Secondly, words. I have recently, via the blog of Seattle' The Stranger, found a website called 750words.com. It works like this: you identify yourself by signing in through either Facebook, Google or Yahoo; you write 750 words or more a day and in doing so gain points that multiply in the way of bowling; when finished you get to view your stats for that day; etc. The statistics are your words-per-minute, amount of time taken, amount of words, number of distractions (three-minutes of idleness), weather while writing, rating (i.e. PG, PG-13, R, etc.), and more intensive analyzations like emotion of the piece, tense used, mindset, primary sense, frequently used words, etc. There is much going on here and it is very rewarding in some way to see how your writing is interpreted. These statistics are consolidated into all-time statistics also. 

My all-time mindset is Extrovert, Positive, Certain, Feeling whereas the World's mindset is Introvert, Positive, Uncertain, Feeling. I have a PG-13 rating. I have written 27,376 words, which will increase fairly soon by about 750 words or more. I have taken the April challenge, meaning that I will not miss one day of April's writing. I will buy myself an Indian feast if I am successful. If not, I will buy Lucas Cain a beer, maybe more. Lucas has also taken this challenge, but alas, he has failed. He now must buy me the liquor of my choice. I still have to figure out what that choice might be. 

All in all, I feel that this site has helped me immensely in my writing. Unlike a document file, I don't feel like what I write has to be anything absolute and final. It really helps stream of consciousness thrive. It is sort of a jump-start for writing. Ideas come out more easily. It can also help in a confessional sort of way, getting things off your chest and forming them into sentences and paragraphs and ideas. If anyone starts doing this, please leave a comment on this post with what you think. 

Thirdly, Spring! The blooms are weighing the trees branches down, the sun is high in the great blue sky, people are out with their babies and their dogs and occasionally their rats and joy is finally coming out of dormancy. Tulips and Rhododendrons and Japanese Magnolias. The air smells amazing. There is also these tiny little flowers that look like many white bells and they smell of honey, right next to my living room window. I need soon to visit the wineries and revel in this gorgeous weather. There is no point to this third section. I am drinking green tea in a cafe and my day off just so happens to be a day of clouds and looming sprinkles. Not like cupcake sprinkles either. Drizzle. 

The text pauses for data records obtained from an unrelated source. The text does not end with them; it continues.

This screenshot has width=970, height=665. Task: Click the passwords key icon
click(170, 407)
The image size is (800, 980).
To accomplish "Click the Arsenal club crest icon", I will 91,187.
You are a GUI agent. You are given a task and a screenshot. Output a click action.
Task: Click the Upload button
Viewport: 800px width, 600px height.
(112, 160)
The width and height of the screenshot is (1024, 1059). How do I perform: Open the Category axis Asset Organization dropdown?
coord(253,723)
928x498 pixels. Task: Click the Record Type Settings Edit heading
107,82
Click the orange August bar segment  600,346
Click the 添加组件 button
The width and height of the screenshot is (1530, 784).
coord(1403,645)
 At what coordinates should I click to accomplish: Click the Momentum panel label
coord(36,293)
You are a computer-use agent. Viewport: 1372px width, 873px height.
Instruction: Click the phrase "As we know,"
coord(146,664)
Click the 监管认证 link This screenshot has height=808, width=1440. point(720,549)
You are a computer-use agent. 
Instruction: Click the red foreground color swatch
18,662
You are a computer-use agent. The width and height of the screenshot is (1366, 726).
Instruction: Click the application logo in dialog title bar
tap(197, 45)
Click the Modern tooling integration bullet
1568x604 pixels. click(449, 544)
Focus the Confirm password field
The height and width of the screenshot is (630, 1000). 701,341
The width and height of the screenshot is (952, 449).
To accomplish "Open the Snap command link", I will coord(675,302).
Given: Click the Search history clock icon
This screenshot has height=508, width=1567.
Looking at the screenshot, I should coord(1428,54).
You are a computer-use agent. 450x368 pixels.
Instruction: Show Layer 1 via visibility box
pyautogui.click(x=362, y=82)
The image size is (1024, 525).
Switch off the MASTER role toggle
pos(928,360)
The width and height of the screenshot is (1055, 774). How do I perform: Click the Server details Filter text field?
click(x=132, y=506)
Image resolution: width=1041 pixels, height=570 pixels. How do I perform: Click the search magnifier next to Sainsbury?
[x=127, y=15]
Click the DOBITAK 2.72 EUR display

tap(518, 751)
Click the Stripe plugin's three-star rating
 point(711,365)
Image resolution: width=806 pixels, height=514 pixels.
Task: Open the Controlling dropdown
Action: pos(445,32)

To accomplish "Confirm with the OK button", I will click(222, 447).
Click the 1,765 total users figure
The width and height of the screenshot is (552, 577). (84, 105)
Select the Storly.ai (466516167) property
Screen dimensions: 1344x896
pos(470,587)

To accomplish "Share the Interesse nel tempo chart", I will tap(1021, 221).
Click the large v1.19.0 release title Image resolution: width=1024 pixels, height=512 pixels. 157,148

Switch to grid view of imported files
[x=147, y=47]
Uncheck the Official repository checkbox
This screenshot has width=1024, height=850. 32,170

I hope this was all appropriately informative/entertaining. If it wasn't, comment and say as much. Tell me how much you love Spring. Tell me that I have taken up a great deal of your time with my rambling. Whatever you want. Have a good day. Enjoy this poem that I am throwing in just because.

Country Fair
by Charles Simic

If you didn't see the six-legged dog,
It doesn't matter.
We did, and he mostly lay in the corner.
As for the extra legs,

One got used to them quickly
And thought of other things.
Like, what a cold, dark night
To be out at the fair.

Then the keeper threw a stick
And the dog went after it
On four legs, the other two flapping behind,
Which made one girl shriek with laughter.

She was drunk and so was the man
Who kept kissing her neck.
The dog got the stick and looked back at us.
And that was the whole show.

Saturday, April 3, 2010

Make Bread

OK, this will be quick. The post and the bread you are about to make. Your effort will be minimal and the bread will be amazing. The most straining thing you might have to do is wait. Which I am doing now. This is a no-knead bread. When done it is airy and beautiful. The bread I am now making (and by now making, I mean waiting for it to bubble and rise) is going to be entirely made of whole wheat. I am letting it sit for two days so it can ferment a bit and maybe impart a sourness that will subsequently please me and make me smile. I will just post the link for this super easy bread.

http://www.lifehack.org/articles/lifehack/kitchen-hack-one-minute-ciabatta-bread.html

When I get some more time, I will blog the cheese I recently made. It is also easy, but not nearly as easy as this bread. Enjoy.